# DATA FOR PROCESSING:
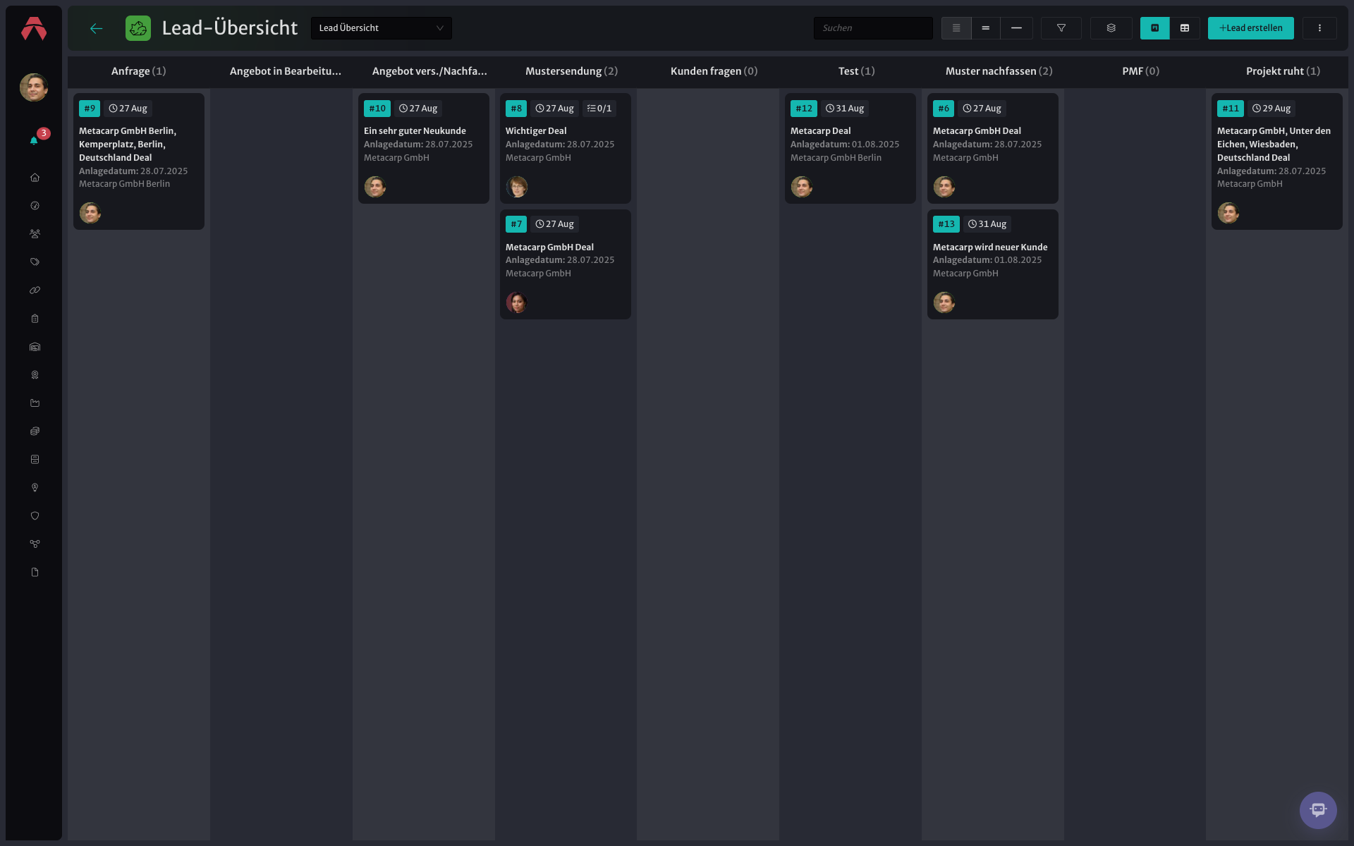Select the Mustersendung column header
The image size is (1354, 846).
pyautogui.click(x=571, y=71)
...
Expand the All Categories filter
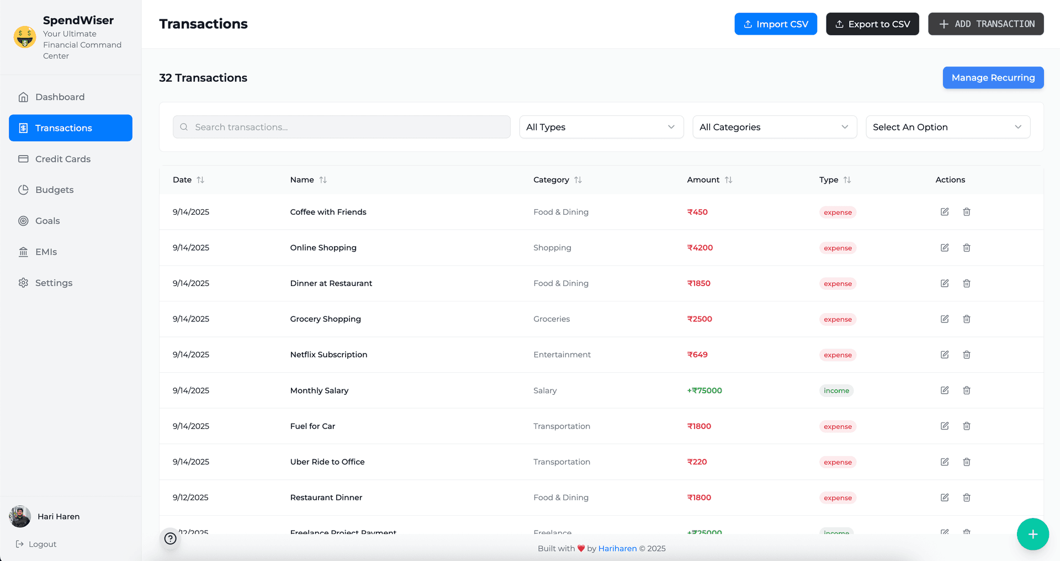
--
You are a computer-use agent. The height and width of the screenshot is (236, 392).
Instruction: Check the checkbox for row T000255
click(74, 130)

# TASK GOAL:
Duplicate the lines of the material from the one containing "Select the Mustersendung column header" through the one containing "pyautogui.click(x=571, y=71)", inclusive, and omit the pictures from your answer.

# RESULT OF THIS TASK:
Select the Mustersendung column header
The image size is (1354, 846).
pyautogui.click(x=571, y=71)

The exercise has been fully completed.